The generate_with_references function ensures that the references are included in the messages before generating the final response.

Full Workflow Verification in `run_pipeline` Function

The run_pipeline function orchestrates the full workflow:

async def run_pipeline(self, user_message, temperature=GROQ_DEFAULT_TEMPERATURE, max_tokens=GROQ_DEFAULT_MAX_TOKENS, rounds=GROQ_DEFAULT_ROUNDS, multi_turn=GROQ_MULTITURN):
    data = {
        "instruction": [[] for _ in range(len(self.reference_models))],
        "model_info": self.reference_models,
    }

    if multi_turn:
        for i in range(len(self.reference_models)):
            data["instruction"][i].append({"role": "user", "content": user_message})
    else:
        data["instruction"] = [[{"role": "user", "content": user_message}]] * len(self.reference_models)

    self.messages.append({"role": "user", "content": user_message})

    for i_round in range(rounds):
        logger.info(f"Starting round {i_round + 1} of processing.")

        responses = await self.process_layer(data, temperature, max_tokens)

        logger.info(f"Responses after Round {i_round + 1}:")
        for i, response in enumerate(responses):
            logger.info(f"Model {self.reference_models[i]['name']}: {response[:50]}...")

    logger.info("Aggregating results & querying the aggregate model...")

    aggregated_responses = self.aggregate_responses(responses)
    output = await self.generate_with_references(
        model_info=self.model_aggregate,
        temperature=temperature,
        max_tokens=max_tokens,
        messages=self.messages,
        references=responses,
    )

    logger.info(f"Final answer from {self.model_aggregate['name']}")
    logger.info("Output received from generate_with_references:")
    logger.info(output)

    if multi_turn:
        for i in range(len(self.reference_models)):
            data["instruction"][i].append({"role": "assistant", "content": output})

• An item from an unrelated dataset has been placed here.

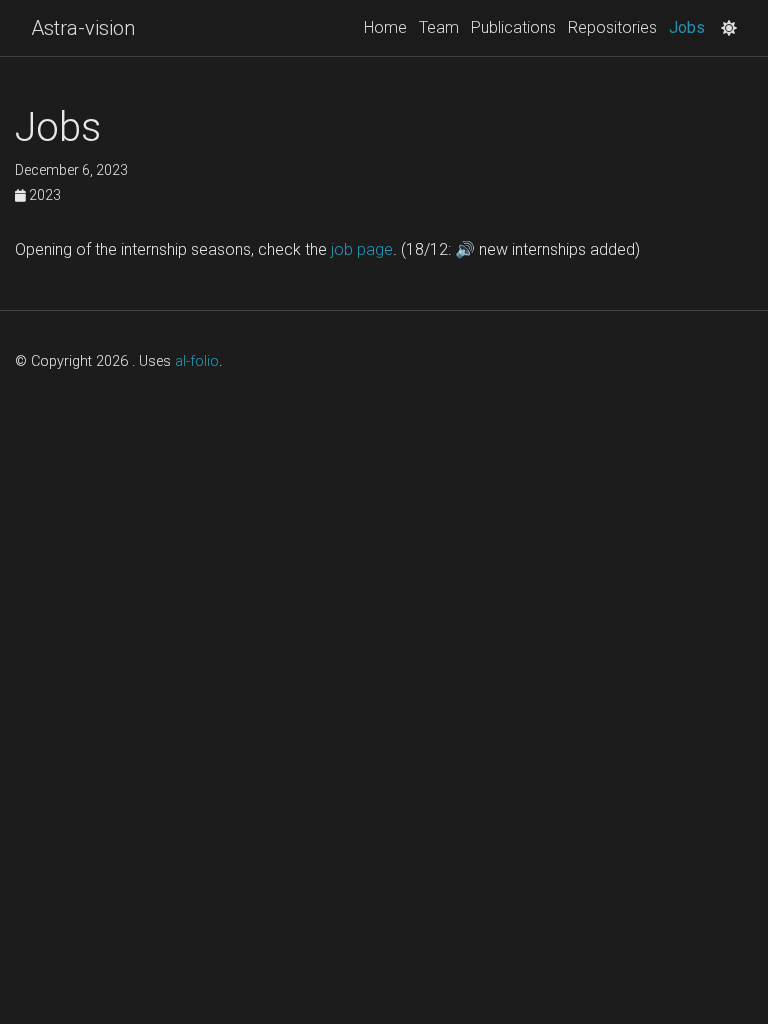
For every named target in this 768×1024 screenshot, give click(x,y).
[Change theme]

    self.messages.append({"role": "assistant", "content": output})

    return output

The run_pipeline function sends the user message to the reference models.
Aggregates their responses.
Uses the aggregator model to synthesize the final response.
The synthesized response is returned and appended to the conversation history.

Conclusion

You can customer the number of reference models but it works best by sending a prompt to 3 reference models, aggregating their responses, and using an aggregator agent to synthesize a robust response.